Hundreds gathered outside the Jesse Brown Department of Veterans Affairs Medical Center on the Near West Side to honor Alex Pretti, who was shot to death Saturday by two Border Patrol agents in Minneapolis, as well as all others killed by federal immigration enforcement.
Pretti, a 37-year-old U.S. citizen born in northwest suburban Streamwood, worked as an ICU nurse for the U.S. Department of Veterans Affairs in Minnesota.
The group, many of them nurses still wearing badges after walking from their nearby workplaces, performed a Nightingale Tribute — a traditional send off for nurses — while calling for ICE to be abolished and pushing for a general strike modeled after one in Minneapolis.
“We are demanding more from our representatives than just strongly worded letters, or Tweets, or grandiose speeches romanticizing the sacrifice of others,” Michael Applegate, a Navy veteran, told the crowd Wednesday evening. “Put some skin in the game or get out of the way, because we will not stand for your cowardice or complicity any longer.”
Hours earlier, Gov. JB Pritzker visited the makeshift memorial outside the Veteran’s Hospital, leaving a bouquet of white flowers. A day earlier, health care workers held a rally at the same site to demand accountability in Pretti’s slaying.

Gov. JB Pritzker and American Federation of Government Employees National Vice President Jason Anderson place flowers at a memorial for Alex Pretti outside of Jesse Brown VA Medical Center on Wednesday, Jan. 28, 2026.
Jacquelyn Ceplecha, an emergency room nurse and rapid responder, said people want ICE off the streets and for the violence to end.
“Stop letting ICE come back,” Ceplecha said after the rally. Illinois politicians “kept talking about how ‘We won’t stand for this,’ but yet we saw ICE active and hurting people in our city.”
Pretti was the third person shot in Minnesota by federal agents this month. Pretti was shot a mile from where Renee Macklin Good, a 37-year-old U.S. citizen, was killed by an ICE agent Jan. 7. Another man, Julio Cesar Sosa-Celis of Venezuela, was shot in his leg Jan. 15.
That’s in addition to the two people feds fired on in the Chicago area last year: Silverio Villegas Gonzales, who an agent shot to death last September, and Marimar Martinez, who was shot and survived, later to be charged and subsequently acquitted of federal charges.
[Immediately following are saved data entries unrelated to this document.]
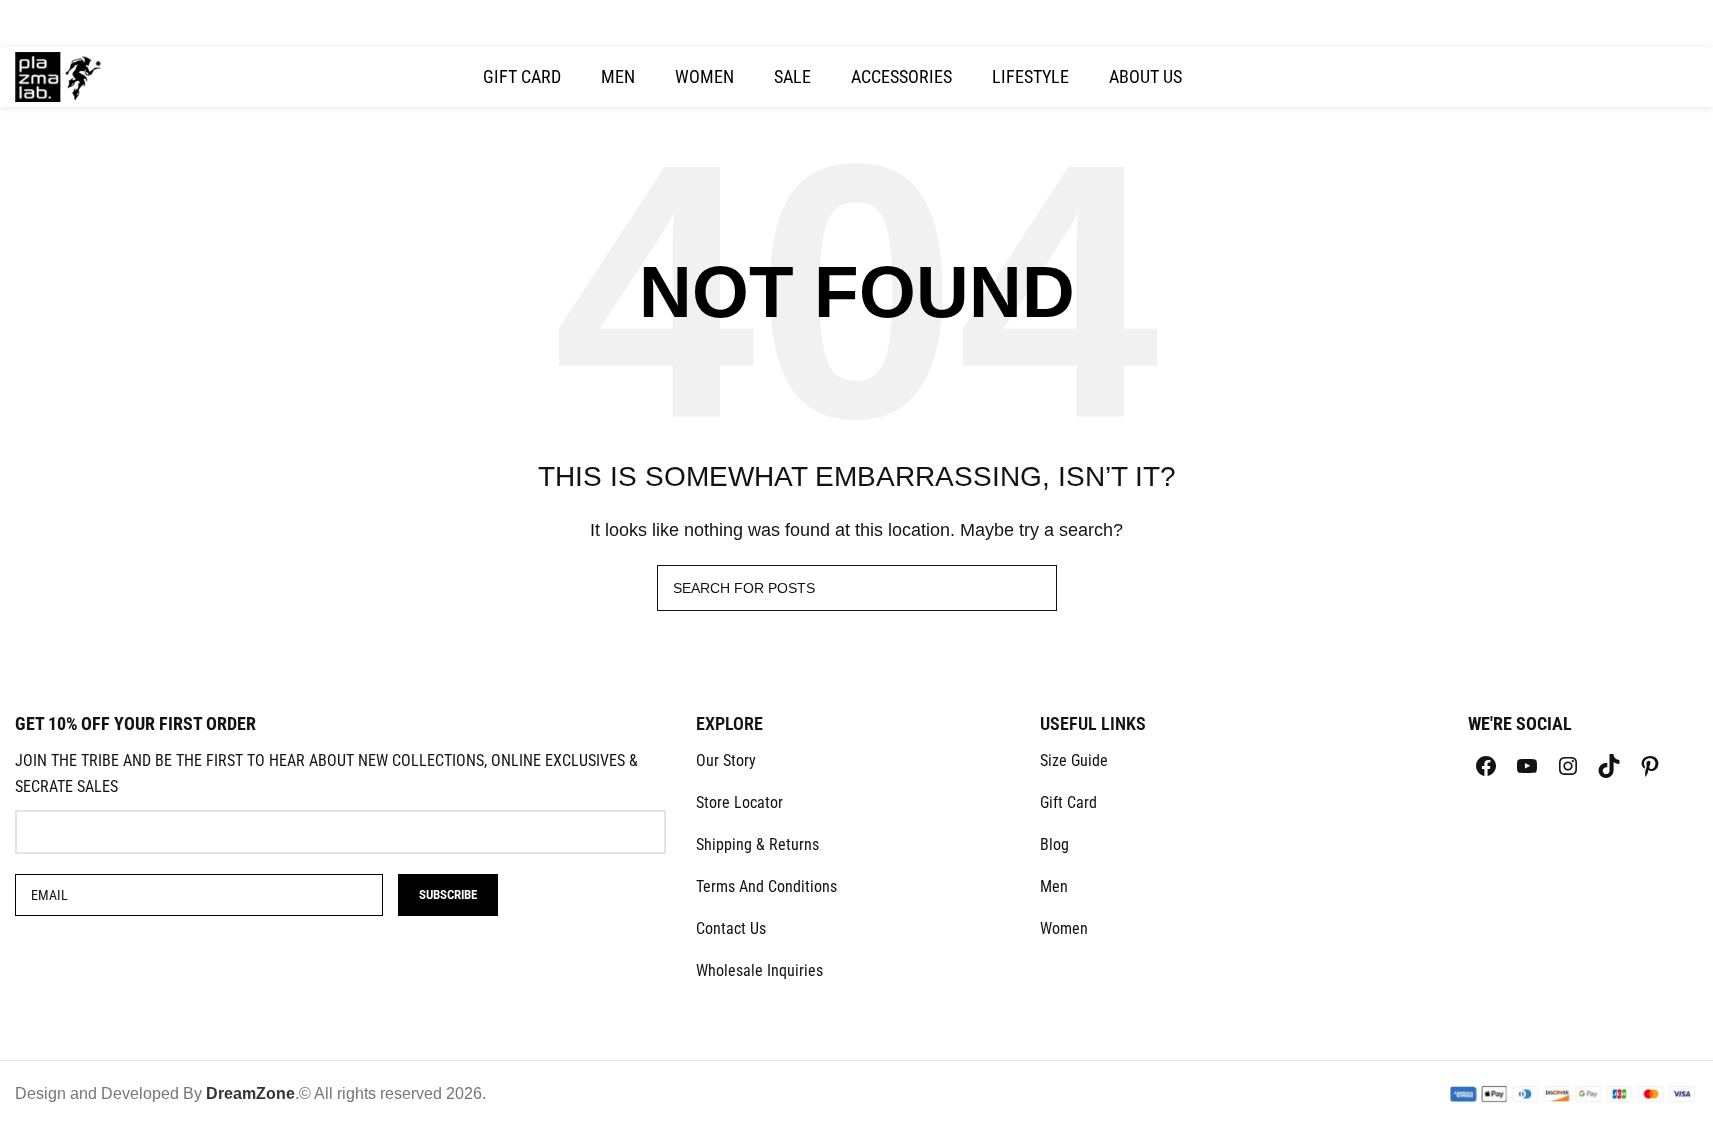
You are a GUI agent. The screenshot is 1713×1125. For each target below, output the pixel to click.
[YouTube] (1527, 766)
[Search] (1606, 77)
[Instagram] (1568, 766)
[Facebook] (1486, 766)
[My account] (1570, 77)
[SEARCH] (1034, 588)
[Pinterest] (1650, 766)
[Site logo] (58, 75)
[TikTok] (1609, 766)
The two agents who fired 10 shots into Pretti’s back have been placed on administrative leave since Saturday, according to DHS officials, who seem to be walking back rhetoric after reportedly demoted Border Patrol Cmdr.-at-large Greg Bovino accused Pretti of wanting to “slaughter” law enforcement agents without any evidence.
Bovino was expected to leave Minneapolis Tuesday after being replaced by border czar Tom Homan.
But the crowd wasn’t satisfied with those developments.
Some speakers called for money from immigration enforcement to be redirected to health care.
Dennis Kosuth, a Cook County nurse, was among them.
Kosuth called on people to recognize the “state sanctioned violence” of unaffordable health care. He said it’s all one issue.
Some politicians blame the city’s crime or the lack of health care on immigrants, he said. “That’s a lie,” Kosuth said. “It’s because they spent all your money on ICE. The billionaires and their lackeys in Congress are criminals.”